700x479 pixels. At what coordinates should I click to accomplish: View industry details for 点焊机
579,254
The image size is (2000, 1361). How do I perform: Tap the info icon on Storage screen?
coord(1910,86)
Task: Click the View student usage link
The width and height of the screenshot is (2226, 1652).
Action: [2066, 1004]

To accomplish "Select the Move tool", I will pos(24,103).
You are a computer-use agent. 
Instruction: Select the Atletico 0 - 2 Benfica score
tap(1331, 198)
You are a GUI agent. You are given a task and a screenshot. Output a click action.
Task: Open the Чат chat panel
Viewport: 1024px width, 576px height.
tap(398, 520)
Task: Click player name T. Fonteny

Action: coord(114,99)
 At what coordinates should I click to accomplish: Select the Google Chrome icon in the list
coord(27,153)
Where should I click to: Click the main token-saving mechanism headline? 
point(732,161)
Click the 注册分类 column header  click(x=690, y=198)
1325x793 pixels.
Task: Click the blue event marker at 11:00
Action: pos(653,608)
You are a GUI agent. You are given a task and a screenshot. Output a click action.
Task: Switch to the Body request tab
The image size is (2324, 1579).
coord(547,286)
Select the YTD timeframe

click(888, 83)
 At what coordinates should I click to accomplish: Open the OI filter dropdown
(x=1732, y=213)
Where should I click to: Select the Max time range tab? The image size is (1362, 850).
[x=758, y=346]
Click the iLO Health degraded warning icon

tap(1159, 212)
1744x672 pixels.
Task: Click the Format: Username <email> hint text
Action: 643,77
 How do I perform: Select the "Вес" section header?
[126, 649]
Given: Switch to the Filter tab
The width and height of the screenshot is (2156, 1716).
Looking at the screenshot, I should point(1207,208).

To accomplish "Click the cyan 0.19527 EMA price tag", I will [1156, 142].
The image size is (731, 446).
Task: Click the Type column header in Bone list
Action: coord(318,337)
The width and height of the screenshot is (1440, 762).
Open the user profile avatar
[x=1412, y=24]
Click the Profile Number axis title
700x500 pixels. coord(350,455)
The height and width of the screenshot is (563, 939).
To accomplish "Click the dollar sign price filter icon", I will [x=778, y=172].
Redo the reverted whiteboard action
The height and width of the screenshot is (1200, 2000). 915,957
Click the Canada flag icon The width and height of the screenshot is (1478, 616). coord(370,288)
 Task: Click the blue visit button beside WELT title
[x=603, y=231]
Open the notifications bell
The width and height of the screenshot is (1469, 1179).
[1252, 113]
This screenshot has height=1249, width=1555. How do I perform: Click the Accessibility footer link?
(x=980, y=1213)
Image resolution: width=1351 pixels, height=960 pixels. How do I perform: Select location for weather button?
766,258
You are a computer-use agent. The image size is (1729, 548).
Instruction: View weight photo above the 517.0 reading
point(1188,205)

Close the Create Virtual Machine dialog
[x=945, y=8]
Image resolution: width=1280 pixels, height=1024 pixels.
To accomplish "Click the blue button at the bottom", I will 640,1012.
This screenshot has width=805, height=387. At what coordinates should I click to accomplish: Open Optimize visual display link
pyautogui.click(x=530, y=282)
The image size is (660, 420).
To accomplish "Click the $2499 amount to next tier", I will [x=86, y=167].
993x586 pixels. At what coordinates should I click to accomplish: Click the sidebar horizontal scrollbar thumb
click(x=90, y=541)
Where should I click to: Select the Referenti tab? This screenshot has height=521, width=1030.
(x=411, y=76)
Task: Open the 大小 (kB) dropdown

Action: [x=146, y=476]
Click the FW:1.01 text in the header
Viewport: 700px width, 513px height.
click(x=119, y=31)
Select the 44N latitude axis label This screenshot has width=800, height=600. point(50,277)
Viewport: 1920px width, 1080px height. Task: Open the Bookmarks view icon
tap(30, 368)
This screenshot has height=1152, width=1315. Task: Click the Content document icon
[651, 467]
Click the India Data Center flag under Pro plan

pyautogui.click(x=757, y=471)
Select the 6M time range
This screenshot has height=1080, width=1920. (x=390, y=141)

──────────────────────────────

* [To do]:
Reproduce all of the records above, swapping every occurrence of "Viewport" for "Window" and leaving everything else unchanged.

* [Response to the exercise]:
700x479 pixels. At what coordinates should I click to accomplish: View industry details for 点焊机
579,254
The image size is (2000, 1361). How do I perform: Tap the info icon on Storage screen?
coord(1910,86)
Task: Click the View student usage link
The width and height of the screenshot is (2226, 1652).
Action: [2066, 1004]

To accomplish "Select the Move tool", I will pos(24,103).
You are a computer-use agent. 
Instruction: Select the Atletico 0 - 2 Benfica score
tap(1331, 198)
You are a GUI agent. You are given a task and a screenshot. Output a click action.
Task: Open the Чат chat panel
Window: 1024px width, 576px height.
tap(398, 520)
Task: Click player name T. Fonteny

Action: coord(114,99)
 At what coordinates should I click to accomplish: Select the Google Chrome icon in the list
coord(27,153)
Where should I click to: Click the main token-saving mechanism headline? 
point(732,161)
Click the 注册分类 column header  click(x=690, y=198)
1325x793 pixels.
Task: Click the blue event marker at 11:00
Action: pos(653,608)
You are a GUI agent. You are given a task and a screenshot. Output a click action.
Task: Switch to the Body request tab
The image size is (2324, 1579).
coord(547,286)
Select the YTD timeframe

click(888, 83)
 At what coordinates should I click to accomplish: Open the OI filter dropdown
(x=1732, y=213)
Where should I click to: Select the Max time range tab? The image size is (1362, 850).
[x=758, y=346]
Click the iLO Health degraded warning icon

tap(1159, 212)
1744x672 pixels.
Task: Click the Format: Username <email> hint text
Action: 643,77
 How do I perform: Select the "Вес" section header?
[126, 649]
Given: Switch to the Filter tab
The width and height of the screenshot is (2156, 1716).
Looking at the screenshot, I should point(1207,208).

To accomplish "Click the cyan 0.19527 EMA price tag", I will [1156, 142].
The image size is (731, 446).
Task: Click the Type column header in Bone list
Action: coord(318,337)
The width and height of the screenshot is (1440, 762).
Open the user profile avatar
[x=1412, y=24]
Click the Profile Number axis title
700x500 pixels. coord(350,455)
The height and width of the screenshot is (563, 939).
To accomplish "Click the dollar sign price filter icon", I will [x=778, y=172].
Redo the reverted whiteboard action
The height and width of the screenshot is (1200, 2000). 915,957
Click the Canada flag icon The width and height of the screenshot is (1478, 616). coord(370,288)
 Task: Click the blue visit button beside WELT title
[x=603, y=231]
Open the notifications bell
The width and height of the screenshot is (1469, 1179).
[1252, 113]
This screenshot has height=1249, width=1555. How do I perform: Click the Accessibility footer link?
(x=980, y=1213)
Image resolution: width=1351 pixels, height=960 pixels. How do I perform: Select location for weather button?
766,258
You are a computer-use agent. The image size is (1729, 548).
Instruction: View weight photo above the 517.0 reading
point(1188,205)

Close the Create Virtual Machine dialog
[x=945, y=8]
Image resolution: width=1280 pixels, height=1024 pixels.
To accomplish "Click the blue button at the bottom", I will 640,1012.
This screenshot has width=805, height=387. At what coordinates should I click to accomplish: Open Optimize visual display link
pyautogui.click(x=530, y=282)
The image size is (660, 420).
To accomplish "Click the $2499 amount to next tier", I will [x=86, y=167].
993x586 pixels. At what coordinates should I click to accomplish: Click the sidebar horizontal scrollbar thumb
click(x=90, y=541)
Where should I click to: Select the Referenti tab? This screenshot has height=521, width=1030.
(x=411, y=76)
Task: Open the 大小 (kB) dropdown

Action: [x=146, y=476]
Click the FW:1.01 text in the header
Window: 700px width, 513px height.
click(x=119, y=31)
Select the 44N latitude axis label This screenshot has width=800, height=600. point(50,277)
Window: 1920px width, 1080px height. Task: Open the Bookmarks view icon
tap(30, 368)
This screenshot has height=1152, width=1315. Task: Click the Content document icon
[651, 467]
Click the India Data Center flag under Pro plan

pyautogui.click(x=757, y=471)
Select the 6M time range
This screenshot has height=1080, width=1920. (x=390, y=141)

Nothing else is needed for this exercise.